- Exercise prompt -
Say the number of lines in the records below that hold the word "icon", and only that number.

- Supplied entries -
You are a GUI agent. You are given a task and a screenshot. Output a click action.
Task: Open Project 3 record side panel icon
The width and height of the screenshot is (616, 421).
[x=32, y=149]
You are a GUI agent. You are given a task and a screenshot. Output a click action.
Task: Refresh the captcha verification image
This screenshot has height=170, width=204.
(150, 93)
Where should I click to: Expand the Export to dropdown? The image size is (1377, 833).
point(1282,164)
* * *
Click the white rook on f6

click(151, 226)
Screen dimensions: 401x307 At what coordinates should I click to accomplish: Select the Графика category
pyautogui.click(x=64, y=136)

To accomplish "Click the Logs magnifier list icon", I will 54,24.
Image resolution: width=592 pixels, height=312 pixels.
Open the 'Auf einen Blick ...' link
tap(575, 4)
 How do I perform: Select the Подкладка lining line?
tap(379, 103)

- Your solution -
2